Republican gubernatorial candidate Chris Sununu became the latest politician to question the integrity of the voting process this week.
As a guest on the Howie Carr Show on Monday, Sununu responded to a question about New Hampshire’s long run of Democratic governors by accusing New Hampshire Democrats of changing election laws and participating in voter fraud using same-day registration.
"The Democrats are very sly," Sununu said, before saying state Democrats changed election laws in the late 1990s or early 2000s to accommodate same-day voter registration. He then alleged that when elections in neighboring Massachusetts are not close, Democrats are "busing them in all over the place" and picking a phony address for people to use for same-day registration.
"There’s no doubt there’s election fraud," he said. "I don’t want to use ‘rigged’ -- that’s the word you’re not supposed to use anymore -- but they have really gamed the system to their advantage."
At a time when many people, including Republican presidential nominee Donald Trump, are warning about "rigged elections" well before the votes are counted, we thought we’d check whether Sununu’s allegation was accurate.
We found that while New Hampshire is not without election day fraud, it has not happened on a widespread scale, the state’s top election official says. And crucially for Sununu’s charge, he was unable to produce any evidence of buses of out-of-state voters coming into the state.
"In every election since 2000, there’s been someone prosecuted for election fraud," said New Hampshire Secretary of State Bill Gardner. Some out-of-state residents have voted in the state’s elections, while others have been New Hampshire residents voting in more than one town.
Since 2012, the attorney general’s office has prosecuted two criminal fraud cases and one civil fraud case and investigated other complaints, Assistant Attorney General Brian Buonamano said.
Gardner emphasized that fraud has not proven to be a widespread problem.
"I have no basis to say it’s rampant, and there are ways we can deal with it," he said. Gardner said he used to have more qualms about out-of-state voters sneaking past election workers, but the state’s Voter ID law has reassured him.
The law requires voters to show a valid ID at the polls. If they don’t have one, their picture is taken and they have to sign an affidavit swearing they are who they say they are. After the election is over, the Secretary of State’s office will send out confirmation letters to those people.
"I said that three or four years ago; I wouldn’t say that now based on the safeguards that we have included in the process," he said.
Sununu walked back his comments on Tuesday.
"No, I don’t want to imply I see buses coming over," he said, when asked if he could name a specific instance of Democrats busing voters in to vote in New Hampshire elections. "It’s more a figure of speech that people are coming over, they’re temporarily here, they vote and then they leave."
Sununu said he was referring to an incident over Portsmouth state Sen. Martha Fuller Clark allowing Democratic staffers to live at her house in the 2008 and 2012 elections. Those staffers voted in New Hampshire elections using Fuller Clark’s address, which is not illegal, as they were living in the state at least 3 months before the election, the Attorney General later ruled.

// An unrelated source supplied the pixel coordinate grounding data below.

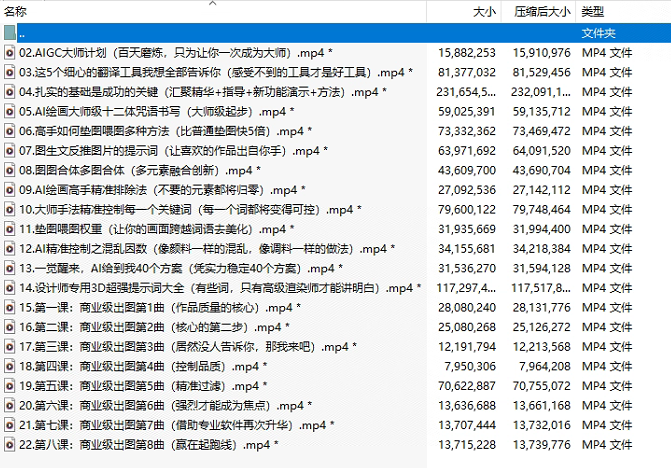Click the file icon of 19.第五课 精准过滤
This screenshot has height=468, width=671.
(10, 386)
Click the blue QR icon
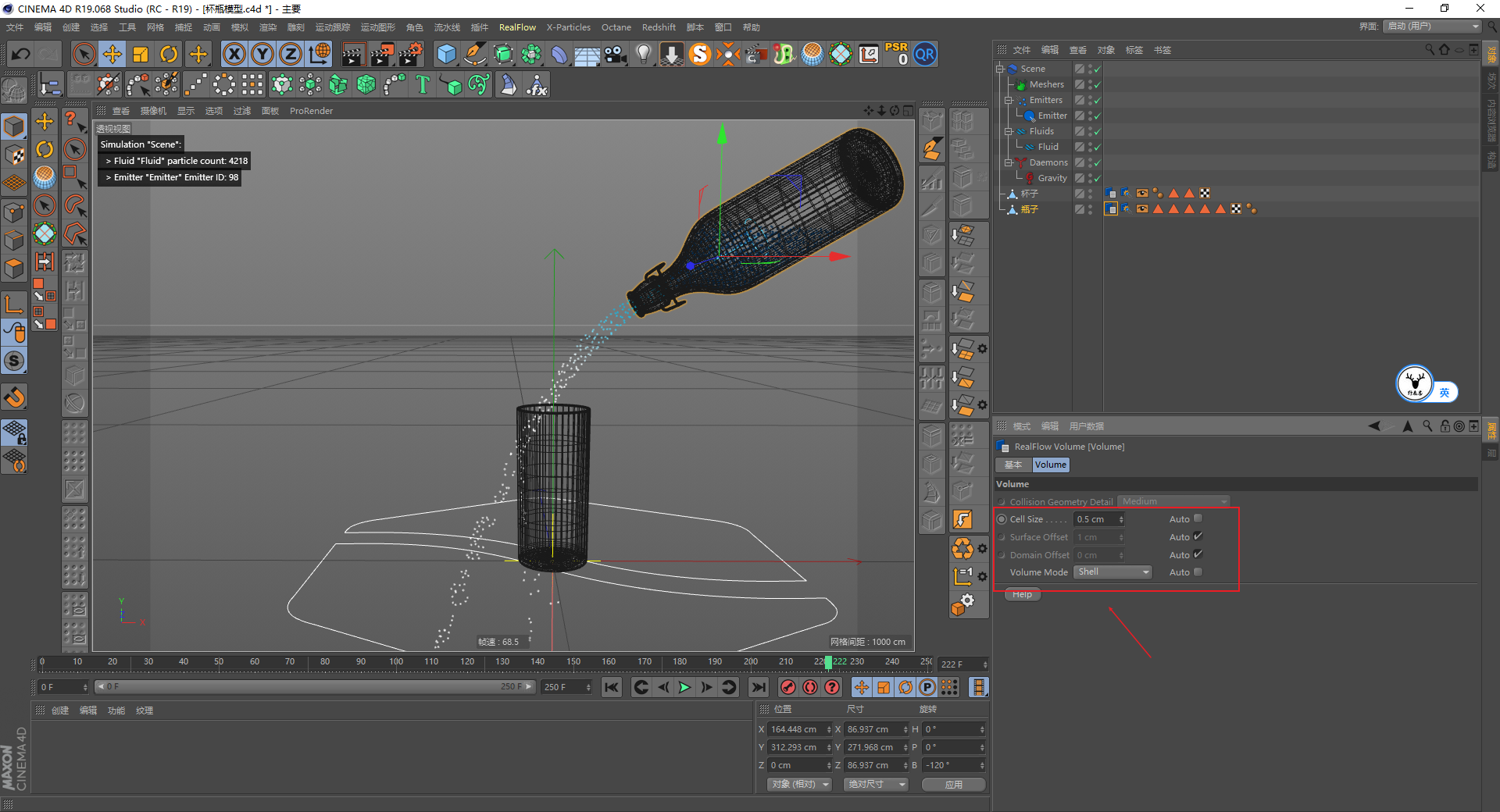The height and width of the screenshot is (812, 1500). [925, 55]
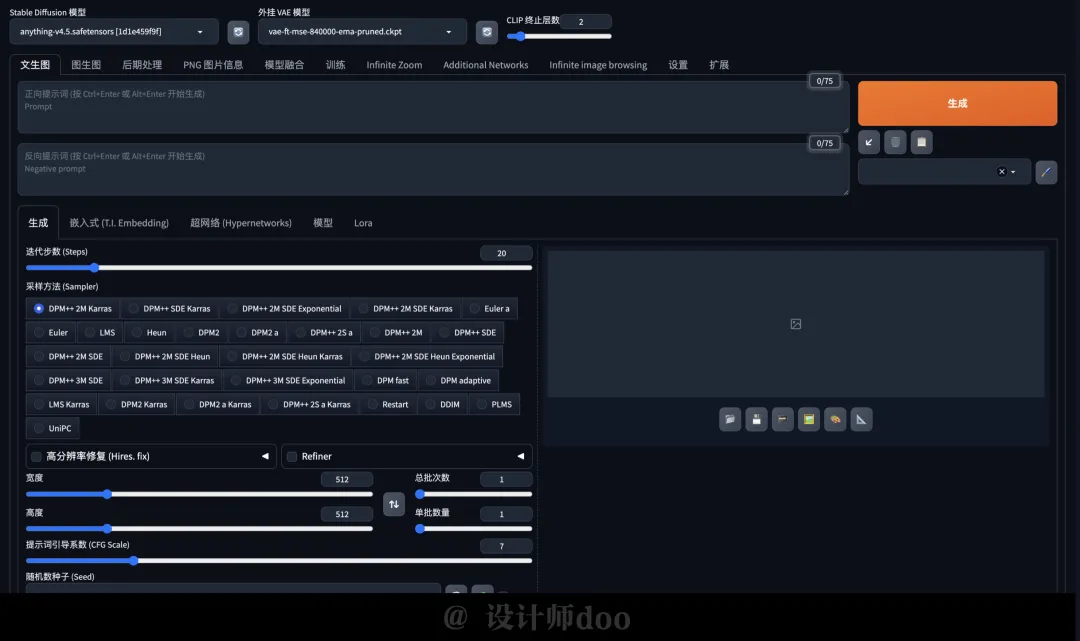Open the Stable Diffusion model dropdown

click(x=113, y=32)
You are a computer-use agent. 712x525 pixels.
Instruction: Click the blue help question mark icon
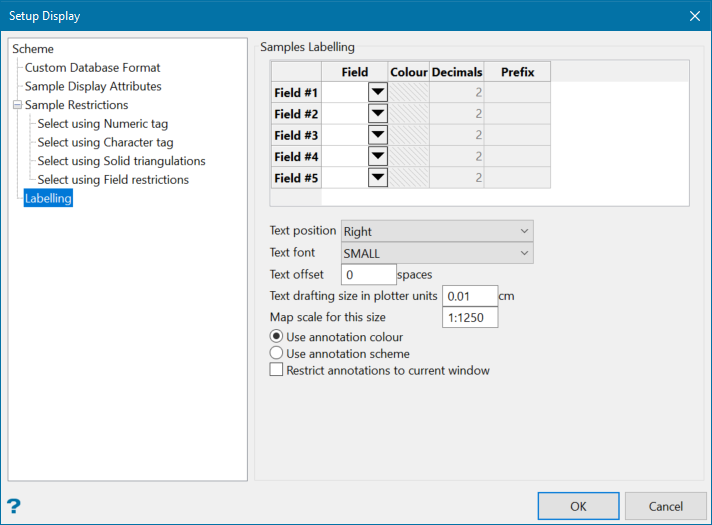(14, 505)
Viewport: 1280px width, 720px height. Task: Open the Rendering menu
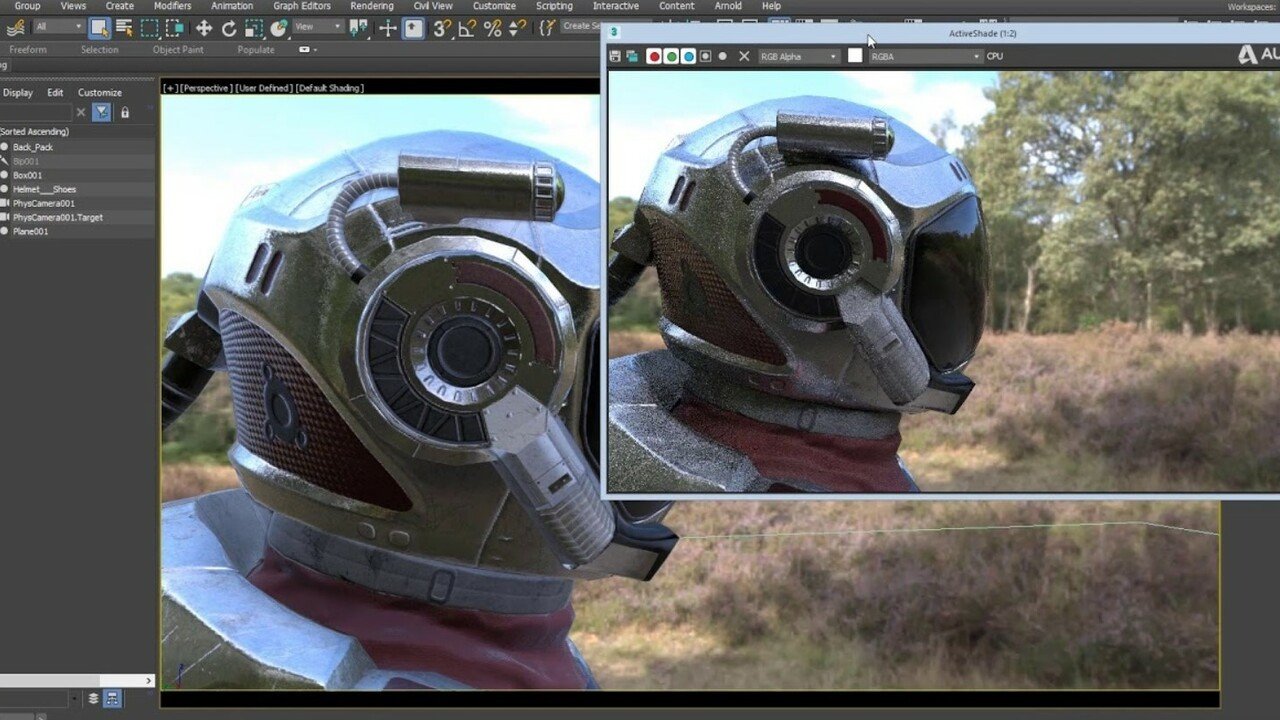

Sununu said he would like to tighten the state’s election laws to "make sure that our votes, the true residents of NH are not being diluted by out of staters."
We should also note that Sununu’s point about same-day registration being passed by Democrats was also incorrect. The same-day registration law was signed by Republican Gov. Steve Merrill in 1994.
Gardner said Republicans at the time were far more supportive of same-day registration, which they saw as a preferable local alternative to the federal "Motor Voter" law that required state governments to offer voter registration opportunities when they applied for a driver’s license.
Sununu said Democrats take advantage of New Hampshire’s same-day voter registration laws to bus voters in from out of state.
While New Hampshire has experienced instances of voter fraud, the state’s top election official says they have been isolated and amount to one or two cases a year.
More to the point, neither Sununu nor election officials could point to any instances of Massachusetts residents being bused across the border to vote on election day. The one piece of evidence Sununu pointed to was an instance of staffers of a Democratic politician registering to vote at the politician’s home -- but that practice was legal, and it did not involve Massachusetts residents being bused across the border en masse on Election Day.
Sununu’s claim is ridiculous. We rate it Pants on Fire.